Islamist groups have used these types of videos before, including Somlia’s al-Qaeda-linked terror network, al Shabab, and the Lebanon Shiite Muslim militants, Hezbollah. But none have employed digital techniques more potently than ISIS, which has overrun towns and cities in Iraq and last week declared the establishment of a caliphate -- or Islamic state -- across Iraq and Syria.
"There are an enormous amount of songs and videos that come out all the time"
Sansour said ISIS has a strikingly young membership, with most fighters in their twenties and early thirties. They belong to a generation that has grown up on the web and appreciates the value of global outreach.
"The mujahideen [Islamic fighters'] culture, as a youth culture, has been going on for a while but it has exploded with the Syrian revolution," she said. "There are an enormous amount of songs and videos that come out all the time. A lot of them have high production values but some simply look glossy because they have access to easy to use software and, obviously, very dramatic footage."
The style sung by these groups is in keeping with a tradition of Sunni music, she said, but the youngsters are able to embellish the harmonized sound, using computer programs to multi-track the audio and make it seem "more impressive," as though many more people are singing.
Music appears to be as central to militant sects as the displays of brutality for which they gained their infamy; members are revered as much for their singing as their fighting skills, and each territorial gain, such as militants' seizure of local government buildings in Raqqa a year ago, is accompanied with a group song.
While Islamist militants’ use of music may be nothing new, the digital skills of their young members means they can record high-quality audio in increasingly mobile situations, either on the road or in remote locations. One video shows a young fighter, named as Majed, singing while two friends record him on laptops. The song, a jihadi chant, has the lyrics: "Do not cry for me mother, seek strength from God, I had to stand up for my religion." These men certainly think of themselves as mujahideen and the singer also talks about "Iran killing my brothers," according to Sansour.
"Western money has been donated to train people digitally or on social media"
The use of music and videos on social media by groups like ISIS has been well-documented. But according to counter-terrorism expert Raffello Pantucci, the trend is merely mirroring the rise of technology in the rest of the world.

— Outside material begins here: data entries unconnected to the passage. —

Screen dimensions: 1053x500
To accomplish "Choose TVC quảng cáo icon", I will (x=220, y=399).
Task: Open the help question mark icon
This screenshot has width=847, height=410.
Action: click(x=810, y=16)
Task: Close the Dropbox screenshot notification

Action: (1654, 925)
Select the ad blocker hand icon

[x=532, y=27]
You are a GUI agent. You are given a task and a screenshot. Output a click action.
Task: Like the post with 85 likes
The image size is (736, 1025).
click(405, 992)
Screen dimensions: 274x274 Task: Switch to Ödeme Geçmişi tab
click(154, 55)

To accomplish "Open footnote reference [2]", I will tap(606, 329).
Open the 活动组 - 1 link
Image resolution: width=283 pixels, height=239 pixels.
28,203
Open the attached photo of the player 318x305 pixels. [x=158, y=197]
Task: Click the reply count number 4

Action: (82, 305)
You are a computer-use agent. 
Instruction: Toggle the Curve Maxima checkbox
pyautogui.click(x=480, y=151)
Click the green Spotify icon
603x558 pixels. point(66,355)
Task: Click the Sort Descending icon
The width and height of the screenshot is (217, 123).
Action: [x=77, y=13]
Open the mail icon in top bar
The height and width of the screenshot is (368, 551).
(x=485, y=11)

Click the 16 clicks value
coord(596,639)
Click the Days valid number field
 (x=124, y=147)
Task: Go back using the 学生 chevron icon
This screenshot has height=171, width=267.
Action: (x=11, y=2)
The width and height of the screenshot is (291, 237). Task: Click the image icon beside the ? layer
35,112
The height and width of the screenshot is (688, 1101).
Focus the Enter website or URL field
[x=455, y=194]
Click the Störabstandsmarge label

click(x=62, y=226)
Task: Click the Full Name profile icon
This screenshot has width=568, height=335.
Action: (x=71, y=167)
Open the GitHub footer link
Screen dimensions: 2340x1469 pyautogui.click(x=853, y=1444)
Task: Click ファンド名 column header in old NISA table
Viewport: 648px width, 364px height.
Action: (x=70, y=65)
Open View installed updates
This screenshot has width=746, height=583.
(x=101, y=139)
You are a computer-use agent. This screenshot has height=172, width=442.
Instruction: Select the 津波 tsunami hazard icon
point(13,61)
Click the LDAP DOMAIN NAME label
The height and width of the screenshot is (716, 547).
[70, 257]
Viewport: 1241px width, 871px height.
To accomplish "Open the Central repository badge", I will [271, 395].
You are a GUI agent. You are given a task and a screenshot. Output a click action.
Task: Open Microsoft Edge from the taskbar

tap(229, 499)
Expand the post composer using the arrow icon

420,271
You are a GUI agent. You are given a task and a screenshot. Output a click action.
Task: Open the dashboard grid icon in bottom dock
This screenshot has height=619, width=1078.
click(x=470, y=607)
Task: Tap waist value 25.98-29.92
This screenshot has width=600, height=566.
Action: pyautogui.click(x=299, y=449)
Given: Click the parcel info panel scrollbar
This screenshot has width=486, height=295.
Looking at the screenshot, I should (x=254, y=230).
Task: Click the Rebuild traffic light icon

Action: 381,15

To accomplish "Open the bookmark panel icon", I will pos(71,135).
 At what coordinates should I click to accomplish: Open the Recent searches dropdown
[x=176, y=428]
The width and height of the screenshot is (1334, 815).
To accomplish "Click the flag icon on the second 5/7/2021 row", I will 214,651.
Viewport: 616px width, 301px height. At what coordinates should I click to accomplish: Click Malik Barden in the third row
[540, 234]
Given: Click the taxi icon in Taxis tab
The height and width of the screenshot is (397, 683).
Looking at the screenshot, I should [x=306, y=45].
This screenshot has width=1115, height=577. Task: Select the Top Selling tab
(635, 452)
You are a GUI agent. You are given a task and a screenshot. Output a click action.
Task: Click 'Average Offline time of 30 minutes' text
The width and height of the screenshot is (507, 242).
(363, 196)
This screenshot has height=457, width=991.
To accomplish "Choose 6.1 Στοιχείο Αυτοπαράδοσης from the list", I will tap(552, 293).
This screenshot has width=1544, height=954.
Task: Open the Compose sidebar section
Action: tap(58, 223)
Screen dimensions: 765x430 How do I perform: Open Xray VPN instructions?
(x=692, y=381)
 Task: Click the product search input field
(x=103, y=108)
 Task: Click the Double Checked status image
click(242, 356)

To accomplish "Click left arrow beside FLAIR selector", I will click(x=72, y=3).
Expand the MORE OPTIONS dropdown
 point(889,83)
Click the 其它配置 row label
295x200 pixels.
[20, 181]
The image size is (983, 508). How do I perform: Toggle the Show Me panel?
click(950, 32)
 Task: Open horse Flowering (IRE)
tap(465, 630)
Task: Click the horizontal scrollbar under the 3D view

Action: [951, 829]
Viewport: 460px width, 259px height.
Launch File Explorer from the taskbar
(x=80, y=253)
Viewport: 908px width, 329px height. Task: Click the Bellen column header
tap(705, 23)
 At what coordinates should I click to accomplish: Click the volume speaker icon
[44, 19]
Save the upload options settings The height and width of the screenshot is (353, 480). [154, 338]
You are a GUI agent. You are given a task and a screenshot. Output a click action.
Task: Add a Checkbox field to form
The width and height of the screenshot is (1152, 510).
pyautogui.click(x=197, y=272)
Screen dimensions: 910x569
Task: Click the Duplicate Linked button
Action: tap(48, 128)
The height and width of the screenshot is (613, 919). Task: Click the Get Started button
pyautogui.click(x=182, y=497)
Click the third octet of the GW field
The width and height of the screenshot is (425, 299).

"It is so much part of our collective daily lives and DNA, of course these groups are going to be tapping into it," said Pantucci, who is a senior research fellow at the London-based Royal United Services Institute. He said this has posed a challenge for internet host sites and search engines such as Google who are having to deal with hatred-espousing, often graphic material.
He added that mostly English-speaking recruits are producing the high-quality music and videos, in part because they are more likely to make content that appeals to potential recruits in the West. But Jad Melki at the American University of Beirut said young people growing up in Iraq and Syria are equally able to produce the polished sounds.
"We have conducted surveys and we have found them very capable, both in terms of consumption and production," said Melki, who is head of the media studies department at the AUB in Lebanon. He said this training has come from free online software, local schools, or even training programs run by non-governmental organizations paid for with Western money.
"Western money has been donated to train people digitally or on social media - people who use it aren't vetted by their beliefs, so how to we know that some of the people who have benefited have not ended up in ISIS?"